Hace pocos días me tocó despedir a un amigo y hemano en la fe cristiana.
No fue un momento lleno de llantos y lágrimas. Fue sí un momento de reflexión, de palabas y silencio, de cánticos y sobre todo de solidaridad.
Fue también un momento especial para reafirmar la certidumbre de que cuando termina esta existencia tridimensional nuestra, NO se termina nuestra vida.
Nosotros continuamos siendo, con autoconciencia de quienes somos, sólo que ya sin depender de este ropaje carnal.
Nos desprendemos del mismo, y libres de esa atadura, pasamos a la dimensión eternidad.
Desde allí, podemos ver y escuchar a quienes aún están acá, quienes aún existen.
Pero nuestra dimensión ya está en otro plano.
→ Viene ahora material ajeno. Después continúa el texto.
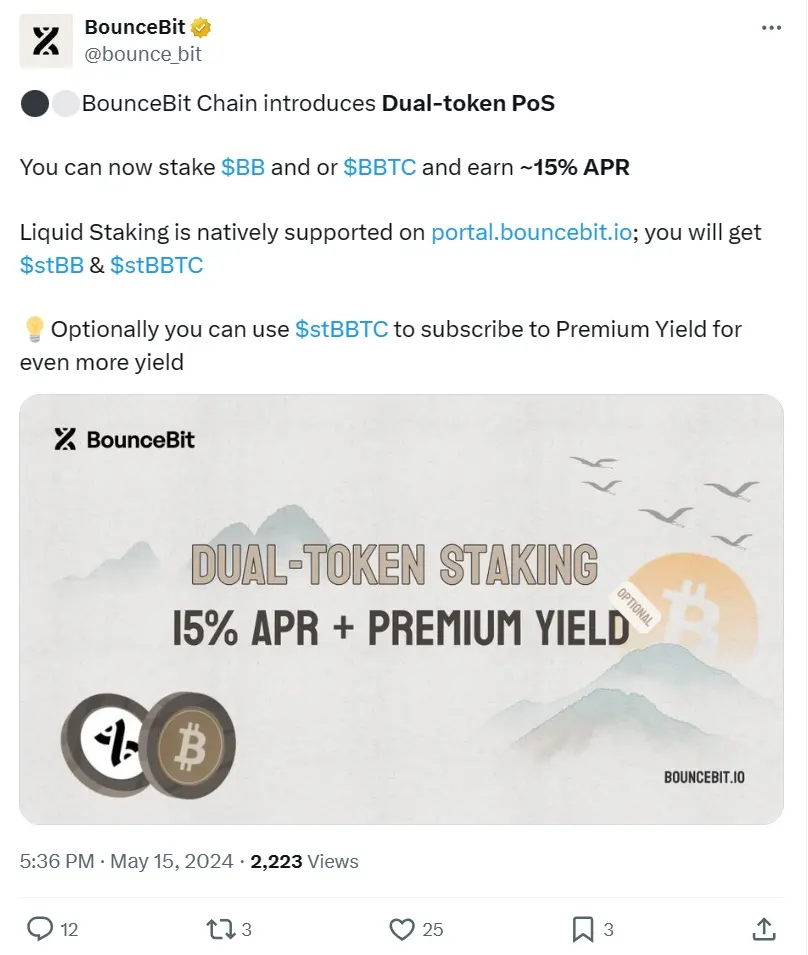The image size is (808, 955).
Task: Share the tweet via the share icon
Action: point(766,929)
No puede interferir con el anterior. Como suele decirse "hemos pasado a mejor vida", y efectivamente es así.
Claro está que esto tiene implicancias éticas y de valores para esta existencia actual.
El amigo partió, rodeado de familia y amistades. Una sala rebosaba con más de 100 peronas apiñadas en asientos, muchas otras de pie al final de un corredor, más quienes se hicieron presentes, y luego tuvieron que ausentarse porque estaban trabajando, y el acto se celebraba en día laborable.
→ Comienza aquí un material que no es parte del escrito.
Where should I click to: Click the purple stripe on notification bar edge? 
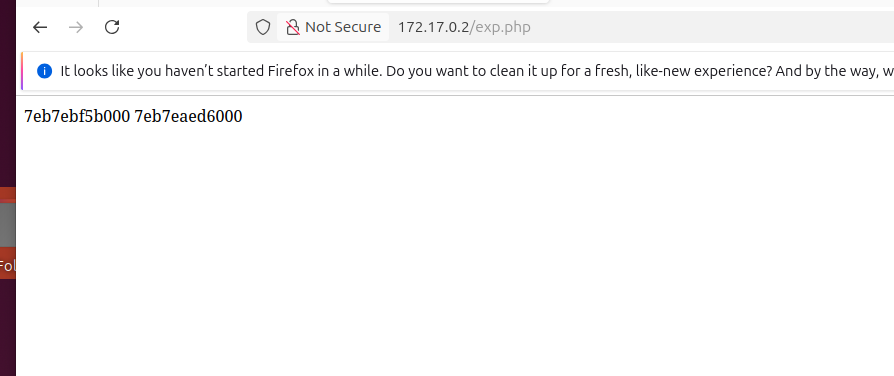pyautogui.click(x=22, y=71)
Cada quien alli, era como una semilla que en su existencia, el difunto plantó con su propia vida, con su propio relacionamiento humano con los demás. Un relacionamiento de comprensión, de apertura, de amor fraterno, de solidaridad, de ayuda. Por eso cosechó tanto, ¡y ahí estaban sus frutos!.
¡Dichosos todos quienes pueden partir de este mundo con tal pléyade de seguidores, de personas que sintieron el imperativo moral de estar presentes para una despedida final!.
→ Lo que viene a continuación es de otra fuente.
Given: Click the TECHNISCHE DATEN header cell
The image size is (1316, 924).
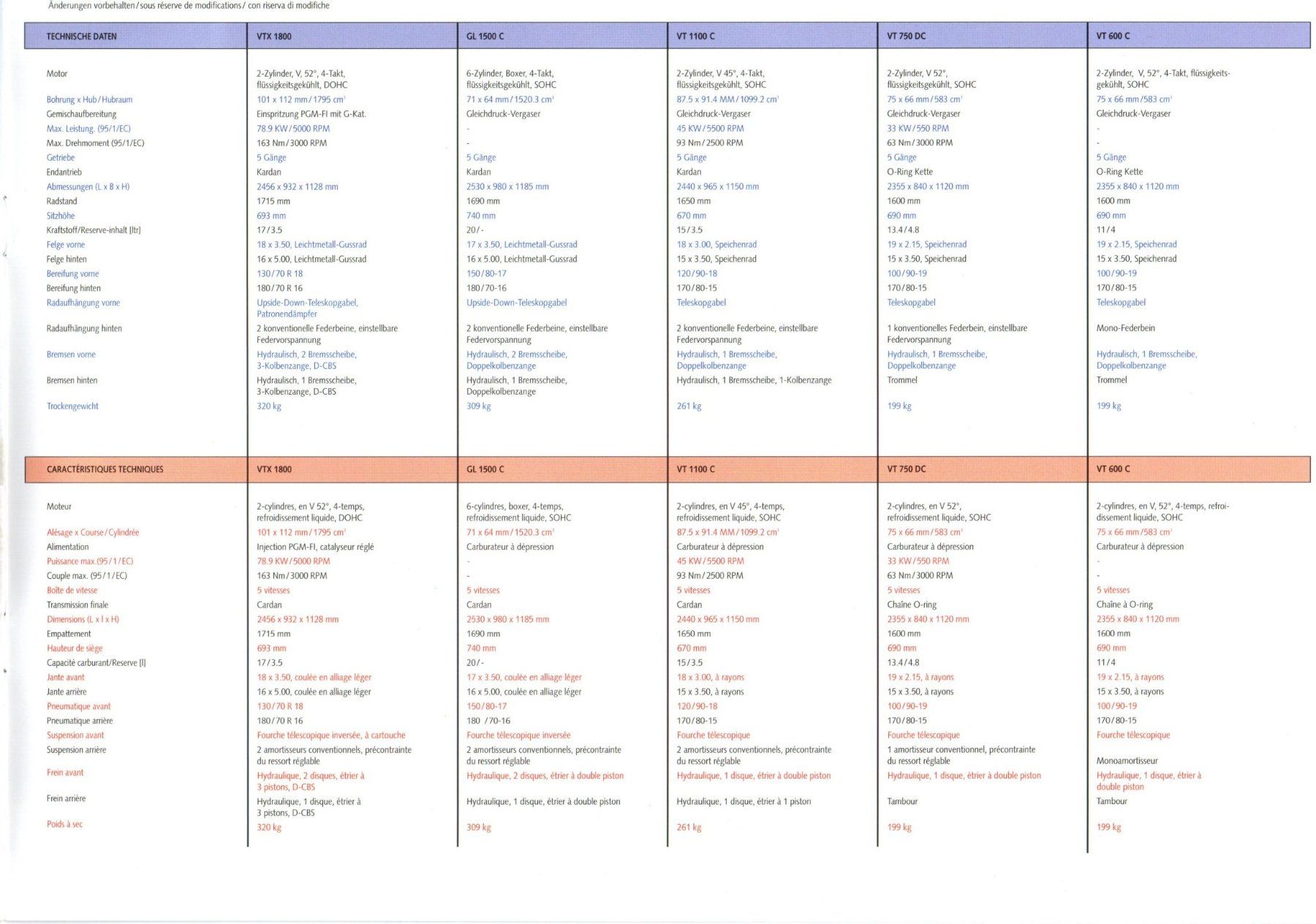Looking at the screenshot, I should 136,36.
Eso se crea, genera y gesta en cada día que vivimos.
No tenemos comprada nuestra existencia. No tenemos un documento que nos garantice hasta cuándo vamos a vivir.
Cualquier momento puede ser nuestro último momento. Un ataque cerebral, un infarto al miocardio, la falla de los riñones, un accidente, pueden poner punto final a nuestra existencia cuando menos lo esperamos. También un criminal puede terminar con nuestra vida, porque resistimos su asalto, o porque es un asesino a sueldo enviado a matar.
No podemos más que aspirar a vivir mañana, pero la realidad es hoy.
Y entonces, siendo así que somos perecibles, y que no sabemos lo que nos puede ocurrir, ni cuándo, ni dónde, ni cómo, ¿acaso eso no nos plantea seriamente la pregunta acerca de qué clase de vida estamos llevando?
¿Qué valores le estamos transmitiendo a nuestros hijos?, ¿cómo les estamos educando y si realmente les educamos o les deformamos conforme a lo que la sociedad consumista nos ofrece?
¿Y mucho más aún, acaso no nos plantea cuál es nuestro relacionamiento con nuestro prójimo, con los seres que conocemos, que están en nuestras vidas, que nos acompañan en el mundo en esta existencia?
¿Qué nos anima, odio, rencor, venganza, destrucción, o amor, reconciliación, perdón, entendimiento, búsqueda de una felicidad común?
¿Cómo queremos que se nos recuerde si fallecemos?
No son preguntas tontas. Son preguntas de fondo, que han de moldear nuestra actual existencia.
Por otro lado, por ser perecibles, tenemos un apremio, una urgencia por vivir intensamente este presente. No esquivarlo, no dejarlo para despúes. ¡Es hoy y ahora!
Vivir el hoy, porque mañana, no sabemos...
Vivirlo con alegría, con felicidad, con gozo, a plenitud. Sabiendo que esa alegría, felicidad, gozo y plenitud es la que nos proporcionan todos con quienes nos relacionamos en esa forma.
Lo que se desprende de nosotros y llega a otros, vuelve a nosotros multiplicado.
¿Qué queremos que se desprenda de nosotros?, ¿qué queremos recibir multiplicado?
Estas son preguntas netamente existenciales. Vale la pena meditar en ellas, y tomar resoluciones sin demora. De pronto enmendar errores, de pronto unir lo que se separó, de pronto redescubrir en nosotros mismos momentos maravillosos que hemos hecho nuestros, y que podemos volver a repetir mientras estemos, mientras existamos.
Vivir el hoy, y vivirlo intensamente, es la consigna.